• WHAT YOU ARE ASKED TO DO
Write the material out again, line by line, exactly as it is.

• RECORDS FOR THE TASK
>>>

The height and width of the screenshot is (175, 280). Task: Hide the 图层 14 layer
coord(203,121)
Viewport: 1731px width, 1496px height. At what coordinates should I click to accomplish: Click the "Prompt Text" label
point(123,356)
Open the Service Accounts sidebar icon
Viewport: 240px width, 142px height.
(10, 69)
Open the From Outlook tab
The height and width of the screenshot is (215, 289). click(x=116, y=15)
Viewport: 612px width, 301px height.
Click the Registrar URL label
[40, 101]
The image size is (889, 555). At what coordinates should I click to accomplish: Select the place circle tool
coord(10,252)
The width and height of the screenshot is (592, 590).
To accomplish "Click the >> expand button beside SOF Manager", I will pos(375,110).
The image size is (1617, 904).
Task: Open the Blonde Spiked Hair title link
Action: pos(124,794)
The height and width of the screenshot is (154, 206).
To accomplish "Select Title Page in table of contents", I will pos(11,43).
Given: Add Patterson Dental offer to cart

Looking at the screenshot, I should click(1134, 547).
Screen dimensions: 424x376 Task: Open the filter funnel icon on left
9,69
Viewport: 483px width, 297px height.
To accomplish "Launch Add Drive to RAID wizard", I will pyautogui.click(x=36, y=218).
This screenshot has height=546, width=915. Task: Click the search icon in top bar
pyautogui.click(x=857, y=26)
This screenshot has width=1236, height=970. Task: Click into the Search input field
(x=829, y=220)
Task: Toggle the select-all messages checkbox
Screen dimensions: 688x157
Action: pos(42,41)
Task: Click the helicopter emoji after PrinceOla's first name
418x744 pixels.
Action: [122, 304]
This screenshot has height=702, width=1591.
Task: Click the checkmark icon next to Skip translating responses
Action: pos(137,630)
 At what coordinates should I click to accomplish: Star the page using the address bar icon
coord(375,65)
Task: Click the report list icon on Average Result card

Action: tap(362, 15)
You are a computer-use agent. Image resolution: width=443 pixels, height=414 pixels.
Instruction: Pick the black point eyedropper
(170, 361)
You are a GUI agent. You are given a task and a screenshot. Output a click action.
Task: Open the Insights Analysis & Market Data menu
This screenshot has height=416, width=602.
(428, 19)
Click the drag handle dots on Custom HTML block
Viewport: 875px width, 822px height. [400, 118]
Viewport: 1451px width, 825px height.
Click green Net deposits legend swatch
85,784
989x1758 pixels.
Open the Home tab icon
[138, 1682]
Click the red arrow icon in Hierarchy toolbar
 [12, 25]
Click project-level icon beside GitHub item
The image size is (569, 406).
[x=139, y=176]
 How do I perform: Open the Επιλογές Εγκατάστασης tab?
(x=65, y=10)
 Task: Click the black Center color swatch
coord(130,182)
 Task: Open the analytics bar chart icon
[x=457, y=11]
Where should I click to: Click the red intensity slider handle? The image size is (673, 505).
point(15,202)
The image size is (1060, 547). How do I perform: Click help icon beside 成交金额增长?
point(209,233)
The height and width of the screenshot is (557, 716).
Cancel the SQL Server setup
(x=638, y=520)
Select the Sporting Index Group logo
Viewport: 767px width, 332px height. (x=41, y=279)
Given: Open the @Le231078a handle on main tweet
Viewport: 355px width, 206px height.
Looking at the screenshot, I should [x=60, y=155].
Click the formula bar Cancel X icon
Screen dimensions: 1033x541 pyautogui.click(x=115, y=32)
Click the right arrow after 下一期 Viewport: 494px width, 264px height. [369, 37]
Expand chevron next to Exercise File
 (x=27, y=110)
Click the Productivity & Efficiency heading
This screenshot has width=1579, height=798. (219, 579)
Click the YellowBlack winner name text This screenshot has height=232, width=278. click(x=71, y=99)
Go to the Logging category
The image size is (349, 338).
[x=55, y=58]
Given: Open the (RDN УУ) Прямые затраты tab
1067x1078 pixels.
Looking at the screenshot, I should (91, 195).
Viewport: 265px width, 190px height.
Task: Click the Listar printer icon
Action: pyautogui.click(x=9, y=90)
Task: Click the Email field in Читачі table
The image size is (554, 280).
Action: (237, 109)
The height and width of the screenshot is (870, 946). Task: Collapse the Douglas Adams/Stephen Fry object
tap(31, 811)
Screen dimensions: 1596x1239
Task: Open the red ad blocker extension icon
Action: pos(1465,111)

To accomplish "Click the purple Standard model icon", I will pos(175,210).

<<<

• ANSWER BELOW
The height and width of the screenshot is (175, 280). Task: Hide the 图层 14 layer
coord(203,121)
Viewport: 1731px width, 1496px height. At what coordinates should I click to accomplish: Click the "Prompt Text" label
point(123,356)
Open the Service Accounts sidebar icon
Viewport: 240px width, 142px height.
(10, 69)
Open the From Outlook tab
The height and width of the screenshot is (215, 289). click(x=116, y=15)
Viewport: 612px width, 301px height.
Click the Registrar URL label
[40, 101]
The image size is (889, 555). At what coordinates should I click to accomplish: Select the place circle tool
coord(10,252)
The width and height of the screenshot is (592, 590).
To accomplish "Click the >> expand button beside SOF Manager", I will pos(375,110).
The image size is (1617, 904).
Task: Open the Blonde Spiked Hair title link
Action: pos(124,794)
The height and width of the screenshot is (154, 206).
To accomplish "Select Title Page in table of contents", I will pos(11,43).
Given: Add Patterson Dental offer to cart

Looking at the screenshot, I should click(1134, 547).
Screen dimensions: 424x376 Task: Open the filter funnel icon on left
9,69
Viewport: 483px width, 297px height.
To accomplish "Launch Add Drive to RAID wizard", I will pyautogui.click(x=36, y=218).
This screenshot has height=546, width=915. Task: Click the search icon in top bar
pyautogui.click(x=857, y=26)
This screenshot has width=1236, height=970. Task: Click into the Search input field
(x=829, y=220)
Task: Toggle the select-all messages checkbox
Screen dimensions: 688x157
Action: pos(42,41)
Task: Click the helicopter emoji after PrinceOla's first name
418x744 pixels.
Action: [122, 304]
This screenshot has height=702, width=1591.
Task: Click the checkmark icon next to Skip translating responses
Action: pos(137,630)
 At what coordinates should I click to accomplish: Star the page using the address bar icon
coord(375,65)
Task: Click the report list icon on Average Result card

Action: tap(362, 15)
You are a computer-use agent. Image resolution: width=443 pixels, height=414 pixels.
Instruction: Pick the black point eyedropper
(170, 361)
You are a GUI agent. You are given a task and a screenshot. Output a click action.
Task: Open the Insights Analysis & Market Data menu
This screenshot has height=416, width=602.
(428, 19)
Click the drag handle dots on Custom HTML block
Viewport: 875px width, 822px height. [400, 118]
Viewport: 1451px width, 825px height.
Click green Net deposits legend swatch
85,784
989x1758 pixels.
Open the Home tab icon
[138, 1682]
Click the red arrow icon in Hierarchy toolbar
 [12, 25]
Click project-level icon beside GitHub item
The image size is (569, 406).
[x=139, y=176]
 How do I perform: Open the Επιλογές Εγκατάστασης tab?
(x=65, y=10)
 Task: Click the black Center color swatch
coord(130,182)
 Task: Open the analytics bar chart icon
[x=457, y=11]
Where should I click to: Click the red intensity slider handle? The image size is (673, 505).
point(15,202)
The image size is (1060, 547). How do I perform: Click help icon beside 成交金额增长?
point(209,233)
The height and width of the screenshot is (557, 716).
Cancel the SQL Server setup
(x=638, y=520)
Select the Sporting Index Group logo
Viewport: 767px width, 332px height. (x=41, y=279)
Given: Open the @Le231078a handle on main tweet
Viewport: 355px width, 206px height.
Looking at the screenshot, I should [x=60, y=155].
Click the formula bar Cancel X icon
Screen dimensions: 1033x541 pyautogui.click(x=115, y=32)
Click the right arrow after 下一期 Viewport: 494px width, 264px height. [369, 37]
Expand chevron next to Exercise File
 (x=27, y=110)
Click the Productivity & Efficiency heading
This screenshot has width=1579, height=798. (219, 579)
Click the YellowBlack winner name text This screenshot has height=232, width=278. click(x=71, y=99)
Go to the Logging category
The image size is (349, 338).
[x=55, y=58]
Given: Open the (RDN УУ) Прямые затраты tab
1067x1078 pixels.
Looking at the screenshot, I should (91, 195).
Viewport: 265px width, 190px height.
Task: Click the Listar printer icon
Action: pyautogui.click(x=9, y=90)
Task: Click the Email field in Читачі table
The image size is (554, 280).
Action: (237, 109)
The height and width of the screenshot is (870, 946). Task: Collapse the Douglas Adams/Stephen Fry object
tap(31, 811)
Screen dimensions: 1596x1239
Task: Open the red ad blocker extension icon
Action: pos(1465,111)

To accomplish "Click the purple Standard model icon", I will pos(175,210).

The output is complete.